> _EXERCISE OBJECTIVE_
Echo the records below line for line, leaving out the pictures.

> _DATA LISTING_
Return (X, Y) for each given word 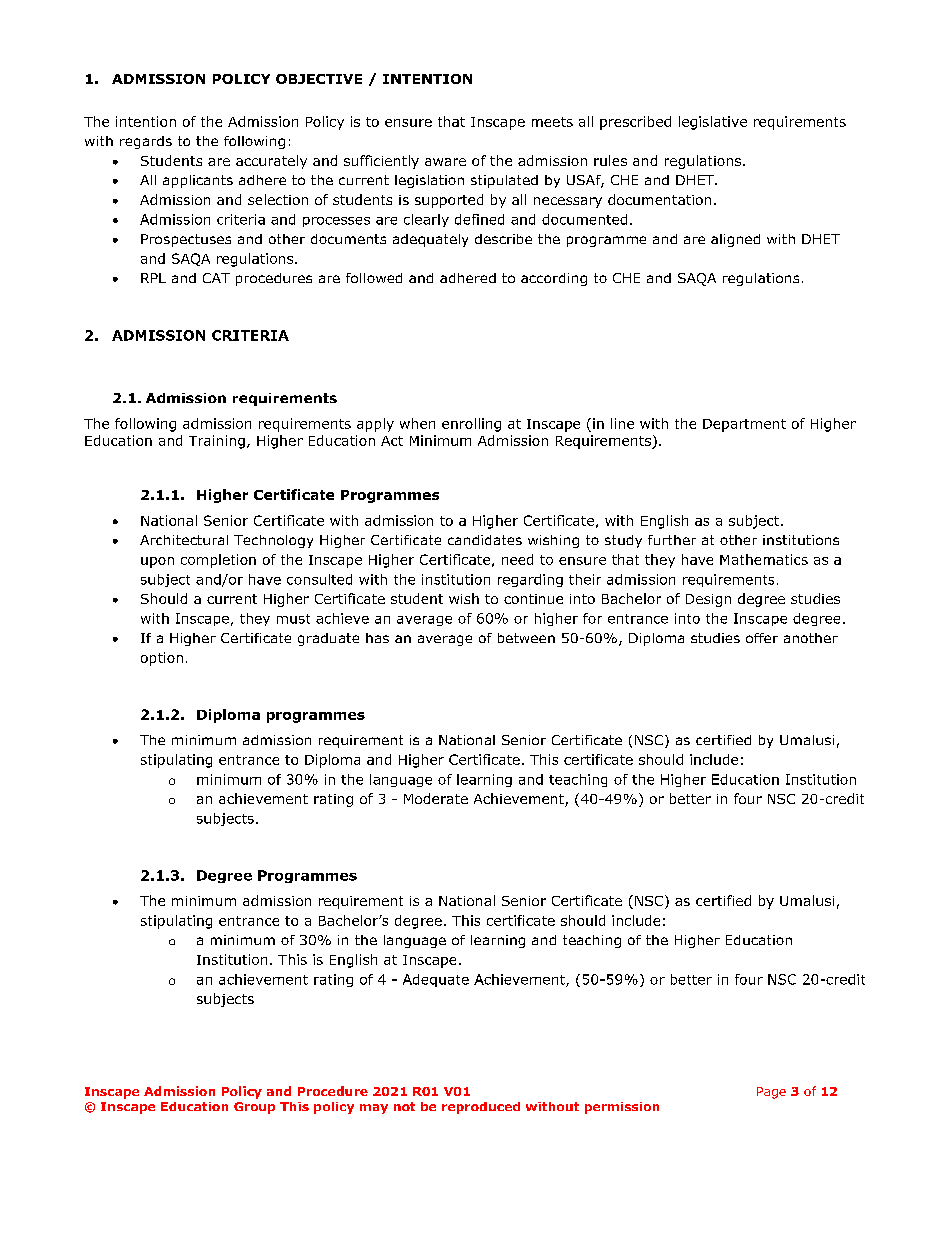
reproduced (481, 1108)
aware (445, 162)
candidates (485, 540)
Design (708, 600)
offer (762, 638)
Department (744, 425)
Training (217, 442)
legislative (713, 123)
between (526, 638)
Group (254, 1108)
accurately (271, 162)
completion (218, 561)
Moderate (436, 798)
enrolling (471, 425)
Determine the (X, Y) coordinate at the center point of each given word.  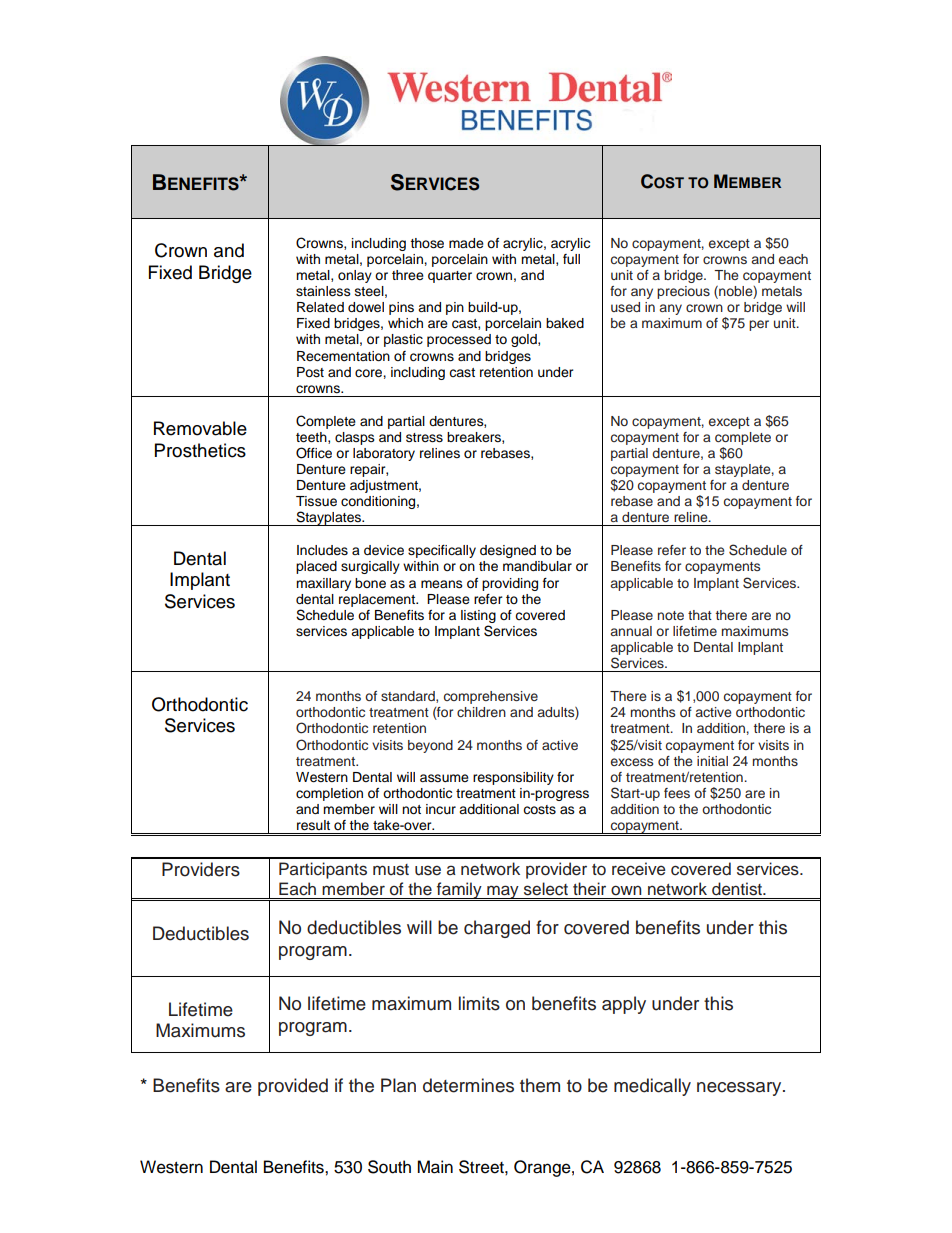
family (459, 891)
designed (508, 551)
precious (683, 292)
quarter (450, 277)
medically (652, 1087)
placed (316, 567)
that (700, 615)
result (313, 825)
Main (435, 1167)
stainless (323, 291)
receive (639, 869)
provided (293, 1087)
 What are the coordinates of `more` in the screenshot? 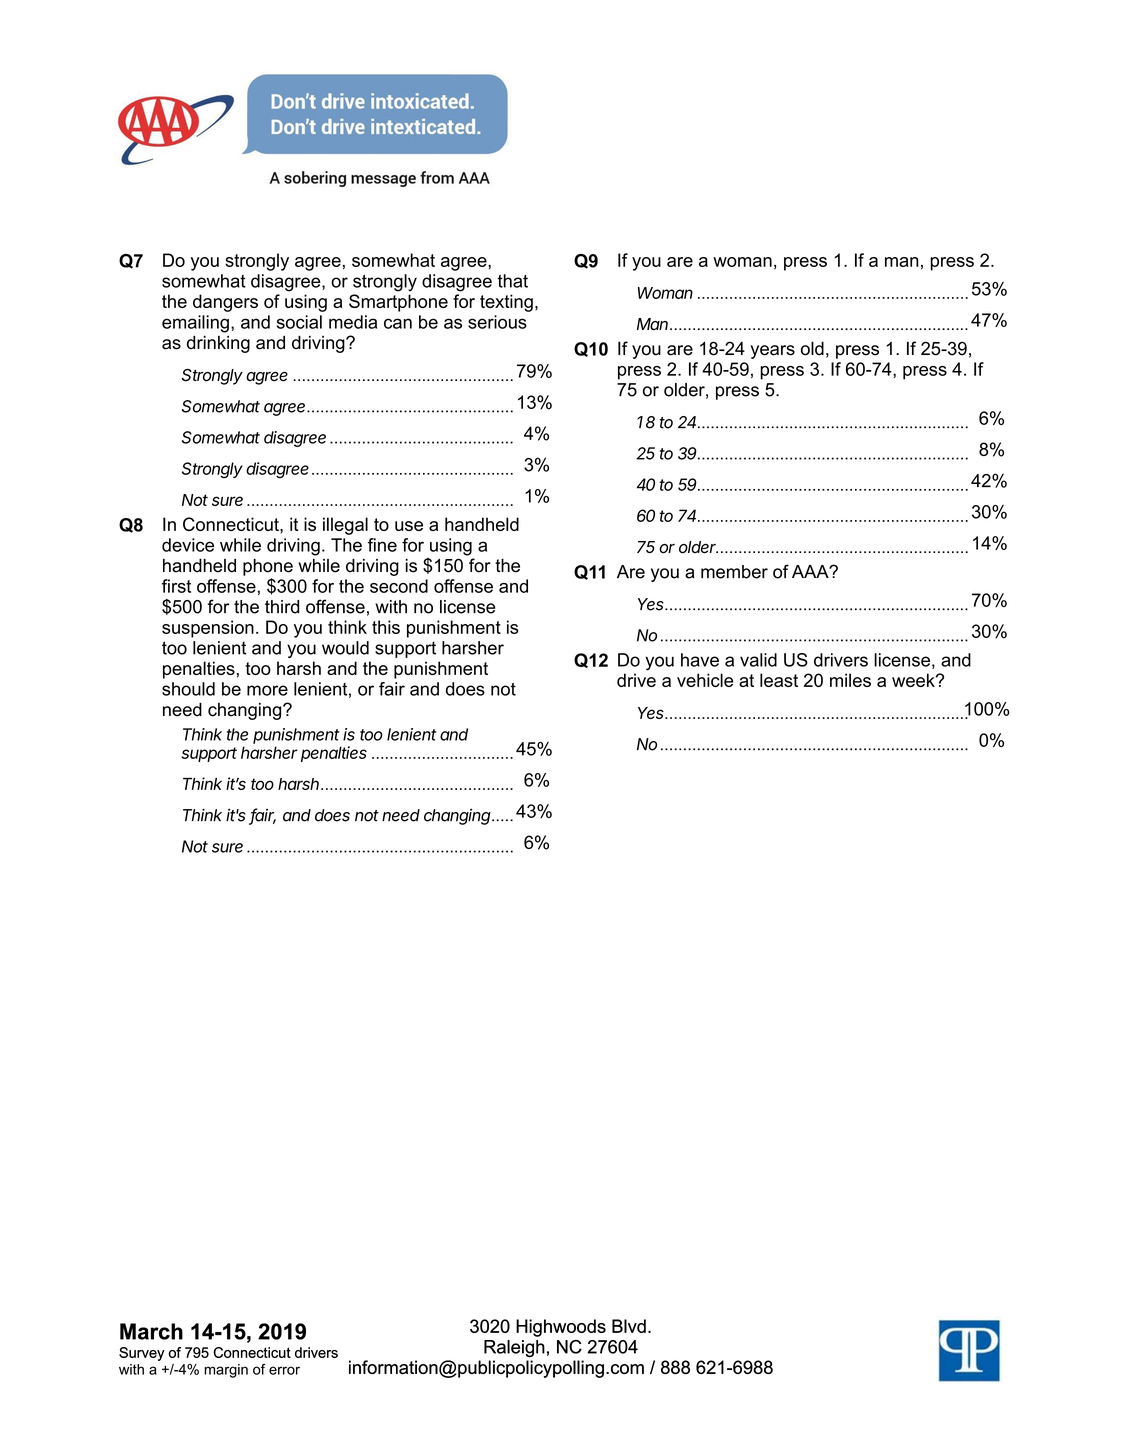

> _EXERCISE RESPONSE_
Return (X, Y) for each given word 
reproduced (481, 1108)
aware (445, 162)
candidates (485, 540)
Design (708, 600)
offer (762, 638)
Department (744, 425)
Training (217, 442)
legislative (713, 123)
between (526, 638)
Group (254, 1108)
accurately (271, 162)
completion (218, 561)
Moderate (436, 798)
enrolling (471, 425)
Determine the (X, Y) coordinate at the center point of each given word.  
family (459, 891)
designed (508, 551)
precious (683, 292)
quarter (450, 277)
medically (652, 1087)
placed (316, 567)
that (700, 615)
result (313, 825)
Main (435, 1167)
stainless (323, 291)
receive (639, 869)
provided (293, 1087)
 What are the coordinates of `more` in the screenshot? 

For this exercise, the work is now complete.